Israeli team invents automated method to summarize texts

With the right business partner, the patented technology solution is expected to be on the market soon.

Prof. Mark Last (photo credit: DANI MACHLIS / BGU)
Prof. Mark Last
(photo credit: DANI MACHLIS / BGU)
The world is on information overload. Researchers at Ben-Gurion University will help people break through the noise with an automated, language-independent method for summarizing texts.
According to Prof. Mark Last, who helped invent the novel technology, “People are trying to swallow so much information... this saves time for the readers. They don’t have to spend too much time reading a long article; they can get right to the point.”
Last worked with Dr. Marina Litvak and Dr. Menachem Friedman.
Specifically, BGN Technologies - the technology transfer company of BGU - introduced a novel, automated and language-independent tool for summarizing texts that is applicable for extraction from articles, magazines and databases, both within media itself and by users of such media. Users could be professional organizations, such as libraries or academic search engines, or individuals. 
The text summaries are based on a genetic algorithm that, according to a release, ranks document sentences using statistical sentence features. 
In phase I, Last told The Jerusalem Post, “we calculate a set of statistical metrics for each sentence in the document.” Then, the algorithm assigns each metric a weight. Based on that weight, the algorithm calculates the importance of each sentence in the document. The sentences are reordered and users receives a summary from which they can decide whether they are interested in the piece.

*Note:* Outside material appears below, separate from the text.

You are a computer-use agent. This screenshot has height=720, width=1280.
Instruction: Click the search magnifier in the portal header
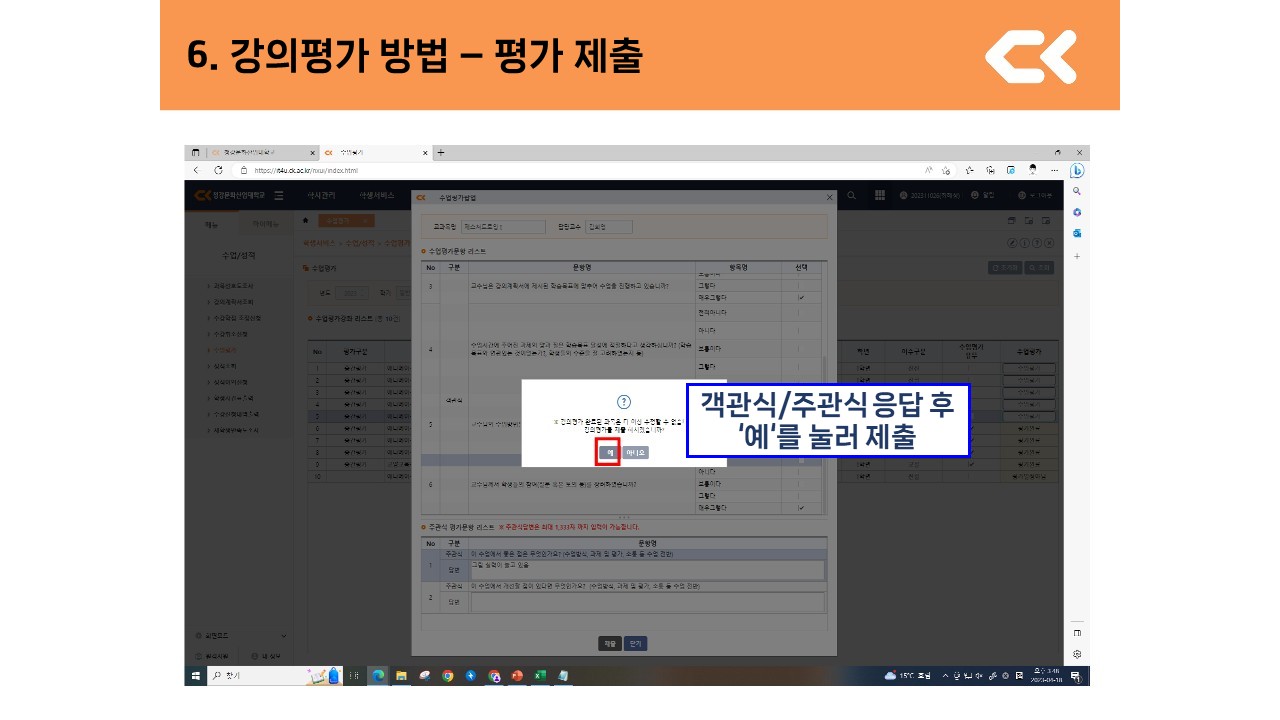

And the whole process is automated.
“Some news websites, such as The New York Times, present a short summary or highlights for each of their news articles,” Last said. “To the best of my knowledge, nowadays, those summaries are done manually. Our method can do it automatically.”
Even more unique is that the system works on at least nine languages: English, Hebrew, Arabic, Persian, Russian, Chinese, German, French and Spanish. Its summarization quality has already been evaluated on four of those languages – English, Hebrew, Arabic and Persian – showing a high level of similarity to human-generated summaries. 
The first report on the method was published by the team in 2010. Since then, it has continued to perfect the system. Today, said Last, “people are quite happy with the results.”
Zafrir Levy, senior VP for business development at BGN Technologies, said that after filing a patent to protect the invention, it is now seeking an industry partner for the further development of the technology.
“We are currently looking for potential partners for further development and commercialization of this promising invention,” Levy said.